Da Céline irrompe ora con forza travolgente il vecchio eterno contenuto dei suoi libri, nulla si è spento, né l’odio né ciò che in lui è amore coperto dalla grossolanità. Così egli si presenta come un bardo celtico. Il mio accompagnatore gli chiede se la frequente menzione dei celti nel suo lavoro sia solo una coincidenza. “In nessun modo – risponde Céline – la mia prima moglie era bretone. E allora, che si dice dei celti? Erano poeti – e lo sono anch’io; erano sporchi, ed io anche; erano ubriaconi – no, questo non lo sono, io non mi ubriaco…”.
La villa del generale
Della lunga sequela di immagini, di parole, mi è rimasto ancora in mente come egli indicasse una villa abbandonata lì vicino. Là precedentemente aveva trascorso gli anni della pensione un generale, che nel XIX secolo durante una delle molte agitazioni a Parigi aveva fatto sparare sui dimostranti. Céline non parla di lui con disgusto, nè con piacere, ma con una sorta di sottolineato disprezzo. Talvolta guarda nella direzione di Parigi,- dove una foschia fumosa annuncia la grande città. Da tanto tempo non è stato più là, e non ci si recherà più.
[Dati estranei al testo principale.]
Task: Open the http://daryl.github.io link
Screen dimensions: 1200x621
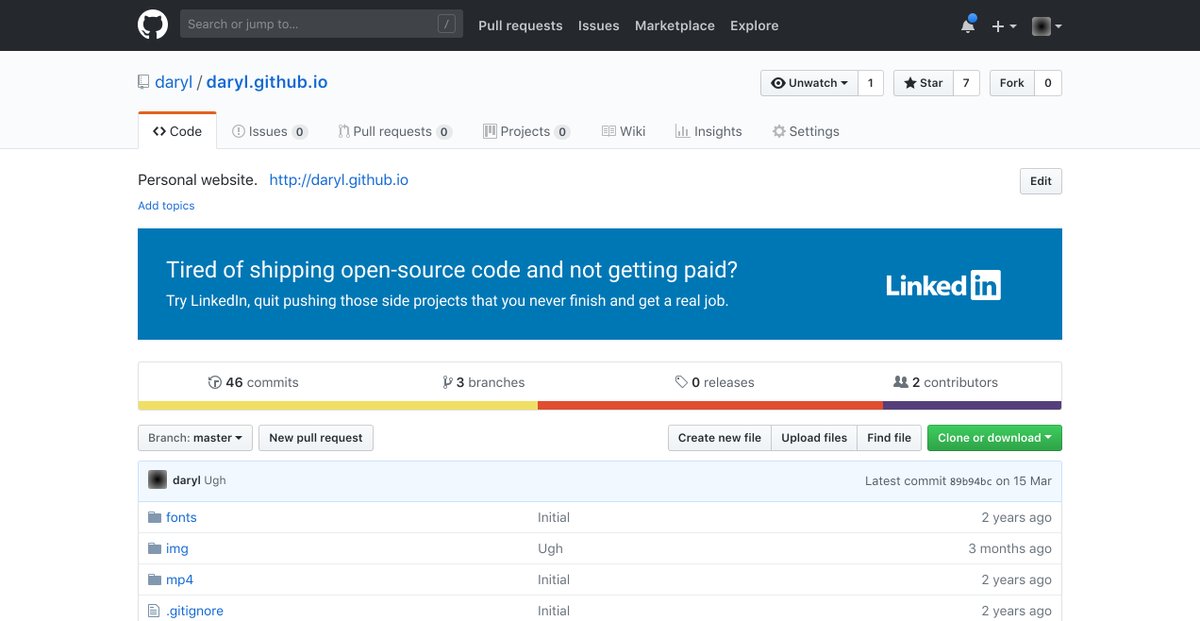Action: click(338, 180)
Piano piano il fuoco comincia di nuovo a spengersi. Céline si chiude di nuovo in se stesso, ci salutiamo. Il poeta torna a tentoni in casa, nel suo studio, dove non va più nessuno, perché là dentro ci sono troppo pochi strumenti lampeggianti. Mentre noi accompagnati dal ringhiare roco dei cani lasciamo quel giardino trascurato, ci viene in mentre quello che Céline disse quando una volta usai l’espressione “les Francais”. “I francesi?” aveva riso roco “ma non ce ne sono proprio più! Io sono l’ultimo francese…”.